The show wraps its fourth season Monday night at 8 p.m. on NBC. As of Sunday, no announcement had been made regarding its fate. But creator Tim Kring has inserted a two-minute preview for a fifth season into the finale, hoping that a glimpse of future developments might trigger enough interest and response to get a firm commitment from NBC. More importantly, this episode returns Hiro to the spotlight in a big way.
Those who've waited for a renewal of Hiro's relationship with Charlie (Jayma Mays) will be rewarded, although they may not be totally happy with the results. Another plot development involves a confession made by Noah (Jack Coleman) to Claire (Hayden Panettiere).
Plus Peter (Milo Ventimiglia) and Sylar (Zachary Quinto) make major contributions to the episode. Finally, Samuel (Robert Knepper) decides to relocate his carnival to New York, a decision that certainly has major thematic implications.

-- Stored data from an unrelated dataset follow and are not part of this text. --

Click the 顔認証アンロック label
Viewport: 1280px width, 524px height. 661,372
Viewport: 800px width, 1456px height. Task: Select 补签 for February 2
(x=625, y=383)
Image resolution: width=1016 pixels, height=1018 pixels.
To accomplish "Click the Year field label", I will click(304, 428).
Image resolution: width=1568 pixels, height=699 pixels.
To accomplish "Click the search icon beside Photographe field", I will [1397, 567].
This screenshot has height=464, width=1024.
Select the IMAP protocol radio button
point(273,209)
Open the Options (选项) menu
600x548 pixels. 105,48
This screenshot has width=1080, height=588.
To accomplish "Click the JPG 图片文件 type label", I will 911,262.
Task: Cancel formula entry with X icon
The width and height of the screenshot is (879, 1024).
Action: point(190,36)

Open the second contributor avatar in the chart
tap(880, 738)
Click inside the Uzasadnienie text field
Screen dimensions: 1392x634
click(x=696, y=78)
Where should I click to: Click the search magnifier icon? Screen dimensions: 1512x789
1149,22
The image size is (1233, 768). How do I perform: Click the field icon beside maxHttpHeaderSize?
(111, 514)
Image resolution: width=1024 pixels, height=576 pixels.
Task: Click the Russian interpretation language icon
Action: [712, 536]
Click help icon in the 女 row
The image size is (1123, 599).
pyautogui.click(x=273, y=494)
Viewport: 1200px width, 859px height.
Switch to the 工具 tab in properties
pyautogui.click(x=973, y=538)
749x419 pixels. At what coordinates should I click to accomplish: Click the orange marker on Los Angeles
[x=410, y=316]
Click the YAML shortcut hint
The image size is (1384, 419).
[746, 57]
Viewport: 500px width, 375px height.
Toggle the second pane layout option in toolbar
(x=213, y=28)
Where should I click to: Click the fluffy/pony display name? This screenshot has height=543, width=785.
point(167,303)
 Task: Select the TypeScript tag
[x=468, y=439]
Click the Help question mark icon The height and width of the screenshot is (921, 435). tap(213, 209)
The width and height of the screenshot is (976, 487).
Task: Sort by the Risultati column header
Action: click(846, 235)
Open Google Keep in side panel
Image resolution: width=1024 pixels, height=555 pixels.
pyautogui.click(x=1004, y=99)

NBC is trying to regroup in the wake of the Leno disaster, while awaiting the outcome of regulatory examination regarding its sale to Comcast. They've ordered 16 pilots and are promising to greatly shake things up for the fall season. No one knows what that means for Heroes. Thus, Monday's show could truly be the end of the line or a possible fresh start for what was once unquestionably a network phenomenon.
The dominant show of the 21st century's first decade was CSI. It spawned two spin-off series, became the top-rated scripted program on network television, and elevated the influence of the procedural in dramatic circles.
But there's only so many times you can show a bullet plowing through human tissue or isolate on a lab technician before even the most loyal fan grows weary. So increasingly these shows are trying stunts to spice things up creatively, from celebrity casting to bizarre plots.
Monday night at 9 p.m. CSI:Miami offers arguably its wildest storyline ever. David Caruso and company are investigating a murder in orbit, though they don't actually put on space suits and blast off to the moon. Instead, they go aboard a futuristic passenger spacecraft and end up doing foresenic testing at zero gravity. The change also forces the team to re-learn procedures on the run, while adjusting physically to their surroundings.
Then Wednesday evening at 9 p.m. CSI:NY heads to the race track. When a big time auto racer (Antonio Sabato Jr.) meets his end under suspicious circumstances, the number one suspect is arch-rival Liza Gray, played by no less than Indy Car star (and soon to be a NASCAR Nationwide driver as well) Danica Patrick.
Series lead Gary Sinise has raved about Patrick's performance both in print and television interviews, and the CBS publicity machine has given the show about twice its normal promotion.
With CBS planning not to air original episodes against the Winter Olympics, these two editions of CSI will be the last time fans can see fresh installments until March.